Task brief:
Render the lines of the data as a JSON list of strings, one string per line with blank lines omitted, starting with the line that contains "You are a GUI" and going on through the end of the data. Leave the pictures out.

Available data:
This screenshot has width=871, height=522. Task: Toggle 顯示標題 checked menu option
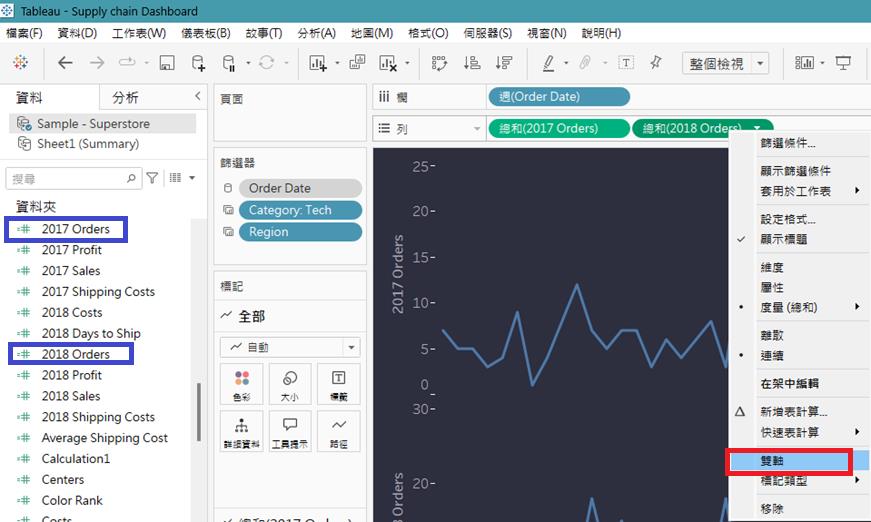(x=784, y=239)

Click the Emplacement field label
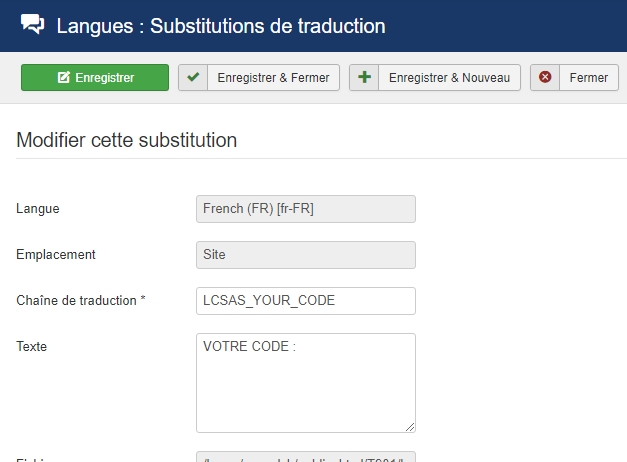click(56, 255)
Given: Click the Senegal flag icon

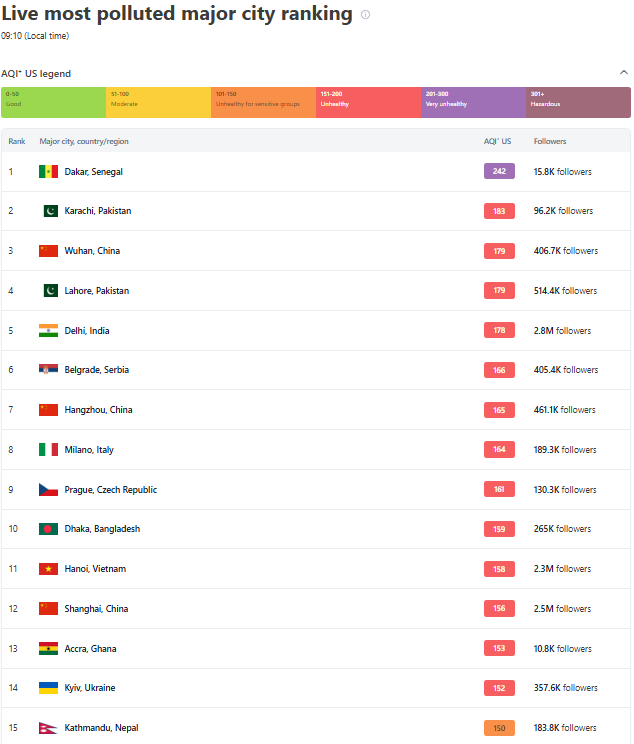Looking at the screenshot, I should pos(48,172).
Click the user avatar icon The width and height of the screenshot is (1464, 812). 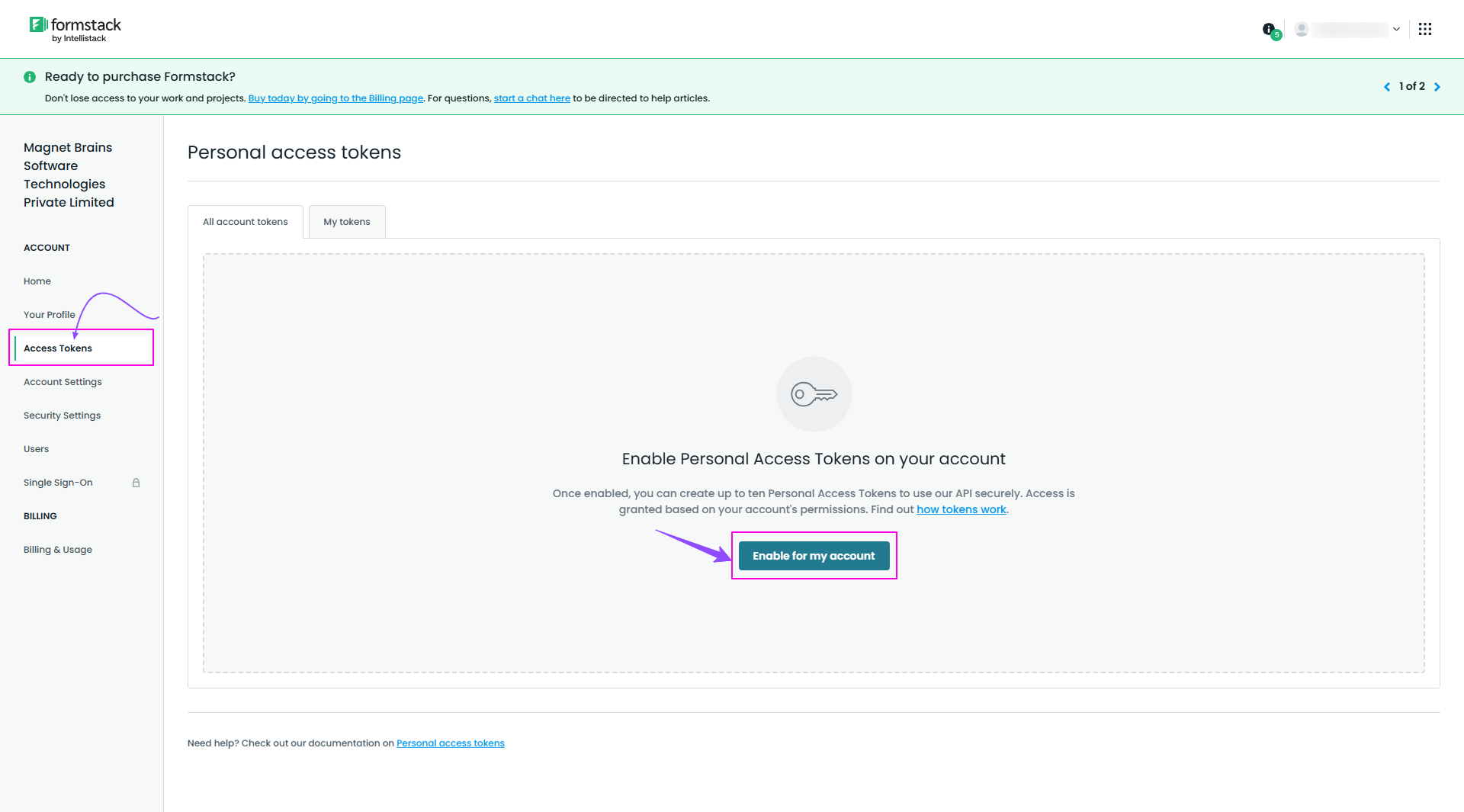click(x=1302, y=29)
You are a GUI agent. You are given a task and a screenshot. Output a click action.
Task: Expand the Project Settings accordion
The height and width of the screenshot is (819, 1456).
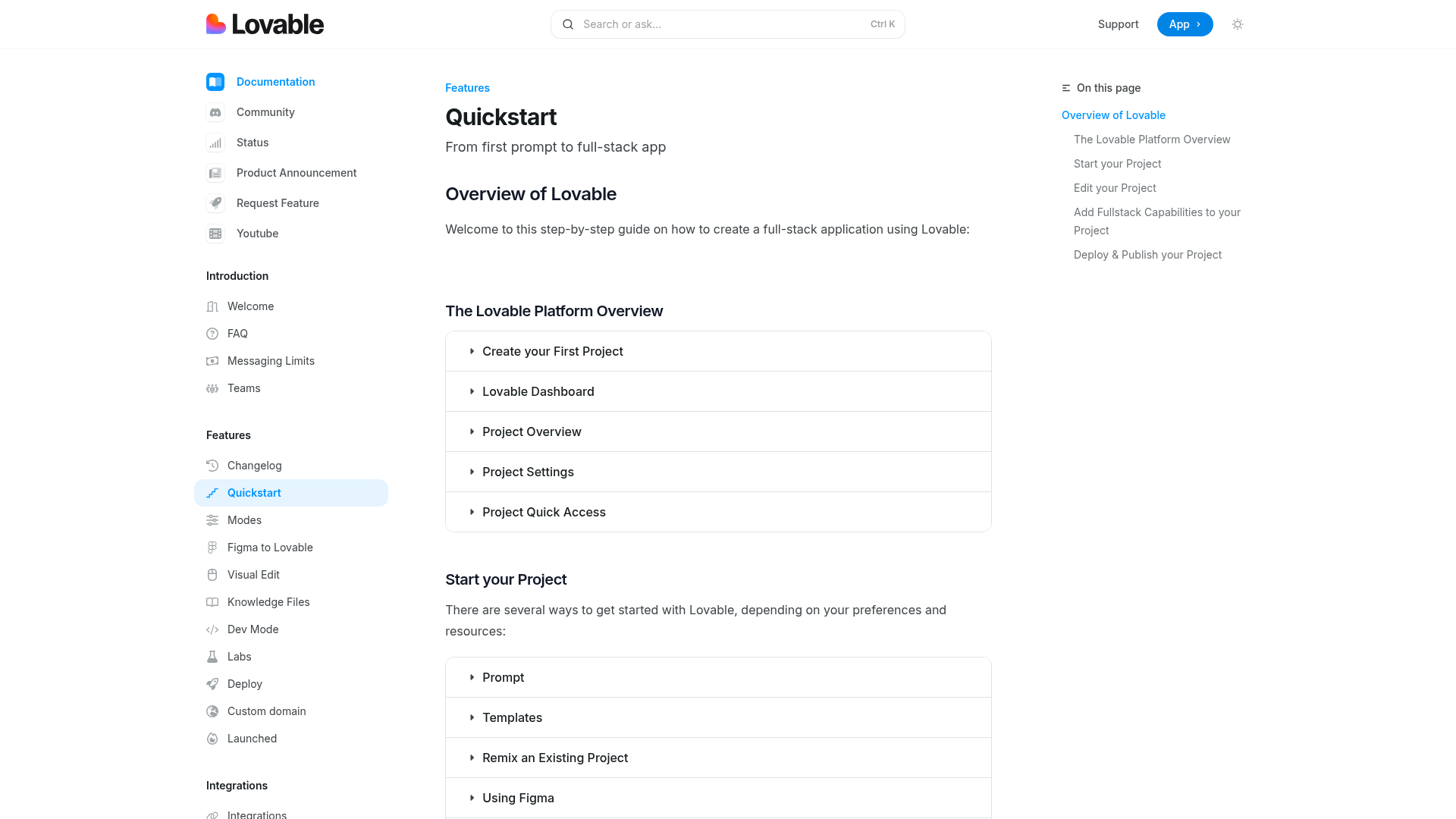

Full output:
[
  "You are a GUI agent. You are given a task and a screenshot. Output a click action.",
  "Task: Expand the Project Settings accordion",
  "The height and width of the screenshot is (819, 1456)."
]